Le rang du Canada en tant que contributeur de personnel en uniforme aux opérations de maintien de la paix de l'ONU est tombé à la 70e place sur 120 « États contributeurs de troupes » (TCC). En 2011, le Canada a contribué aux opérations aériennes et maritimes contre le régime libyen de Mouammar Kadhafi, autorisées par le Conseil de sécurité de l'ONU et dirigées par les États-Unis et l'OTAN. Les CF-18 canadiens ont effectué de nombreuses sorties de combat contre les forces de Kadhafi, et une frégate canadienne a effectué des patrouilles maritimes pour faire respecter un embargo sur les armes.
Le Canada et le maintien de la paix aujourd'hui : Hésitant, limité et incertain
Les annonces rhétoriques de 2015 sur le « retour » du Canada en tant que multilatéraliste actif ont suscité des attentes au niveau national, mais aussi international, selon lesquelles le Canada pourrait maintenir ses engagements existants envers l'OTAN — avec plusieurs centaines de soldats canadiens basés en Ukraine et en Lettonie pour soutenir ces États contre l'agression russe, et en Irak pour aider à la formation des forces du gouvernement irakien et mener des opérations contre ISIS — tout en fournissant des ressources supplémentaires aux opérations de maintien de la paix de l'ONU. À la mi-2016, le nouveau gouvernement a annoncé que le Canada fournirait « jusqu'à » 750 personnes (600 en uniforme et 150 civils) aux opérations de paix de l'ONU, probablement en plus du personnel existant. En mars 2018, le gouvernement a annoncé l'engagement du Canada : le déploiement d'une force opérationnelle aérienne pour fournir un soutien en matière de transport tactique et d'évacuation médicale à la Mission des Nations unies au Mali (MINUSMA), consistant en la fourniture de huit hélicoptères et d'un total de 250 membres des Forces armées canadiennes (FAC) pour un déploiement d'un an.
Comme l'indique Walter Dorn dans son rapport régulièrement mis à jour sur le site web « Tracking the Promises », en juin 2021, le Canada n'avait jamais déployé plus de 300 des 750 (ou 862) membres du personnel en uniforme, et ce chiffre plus élevé incluait les 250 membres des Forces armées canadiennes de la mission au Mali dans le cadre d'un déploiement ponctuel.
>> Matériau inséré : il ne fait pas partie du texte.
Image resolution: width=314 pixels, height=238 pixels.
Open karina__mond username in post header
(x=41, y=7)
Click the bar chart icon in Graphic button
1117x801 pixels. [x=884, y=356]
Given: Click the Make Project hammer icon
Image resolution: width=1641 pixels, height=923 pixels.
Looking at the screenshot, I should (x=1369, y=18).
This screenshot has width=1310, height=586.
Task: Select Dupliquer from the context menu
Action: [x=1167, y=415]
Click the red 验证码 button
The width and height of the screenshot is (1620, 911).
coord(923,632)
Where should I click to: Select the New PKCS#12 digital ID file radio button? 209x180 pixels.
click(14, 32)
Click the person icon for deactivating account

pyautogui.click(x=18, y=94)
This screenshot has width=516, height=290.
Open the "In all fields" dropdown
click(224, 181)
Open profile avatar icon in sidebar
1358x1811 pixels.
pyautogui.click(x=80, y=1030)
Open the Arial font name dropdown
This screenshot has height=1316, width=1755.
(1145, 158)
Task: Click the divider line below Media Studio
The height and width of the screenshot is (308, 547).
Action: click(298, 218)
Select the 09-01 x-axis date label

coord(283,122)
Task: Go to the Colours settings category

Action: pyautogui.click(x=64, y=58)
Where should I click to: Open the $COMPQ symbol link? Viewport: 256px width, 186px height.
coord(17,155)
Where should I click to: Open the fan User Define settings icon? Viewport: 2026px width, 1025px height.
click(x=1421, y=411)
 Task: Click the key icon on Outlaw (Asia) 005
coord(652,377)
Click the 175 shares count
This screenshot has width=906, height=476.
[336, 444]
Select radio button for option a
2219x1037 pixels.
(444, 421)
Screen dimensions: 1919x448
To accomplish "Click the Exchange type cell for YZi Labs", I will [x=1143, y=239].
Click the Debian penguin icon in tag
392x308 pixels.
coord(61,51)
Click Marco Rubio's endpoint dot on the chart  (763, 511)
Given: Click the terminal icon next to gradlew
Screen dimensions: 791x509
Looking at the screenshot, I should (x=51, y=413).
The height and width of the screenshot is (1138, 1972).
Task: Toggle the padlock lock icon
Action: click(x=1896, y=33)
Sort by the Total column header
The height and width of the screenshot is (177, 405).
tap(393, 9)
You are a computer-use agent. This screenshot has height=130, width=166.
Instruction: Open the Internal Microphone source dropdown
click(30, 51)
En fait, hormis cette exception, le nombre de militaires canadiens participant aux opérations de maintien de la paix de l'ONU a atteint un niveau historiquement bas. Sur une note positive, le Canada contribue à hauteur de 2,7 $ au budget de maintien de la paix de l'ONU — ce qui en fait le neuvième plus grand contributeur financier à ce budget — et paie régulièrement ses contributions à l'ONU dans les délais impartis, dans leur intégralité et sans conditions. Dans l'ensemble, cependant, M. Dorn conclut que « la rhétorique reste noble sur le papier et dans les discours, mais le gouvernement canadien n'a pas encore joint le geste à la parole ».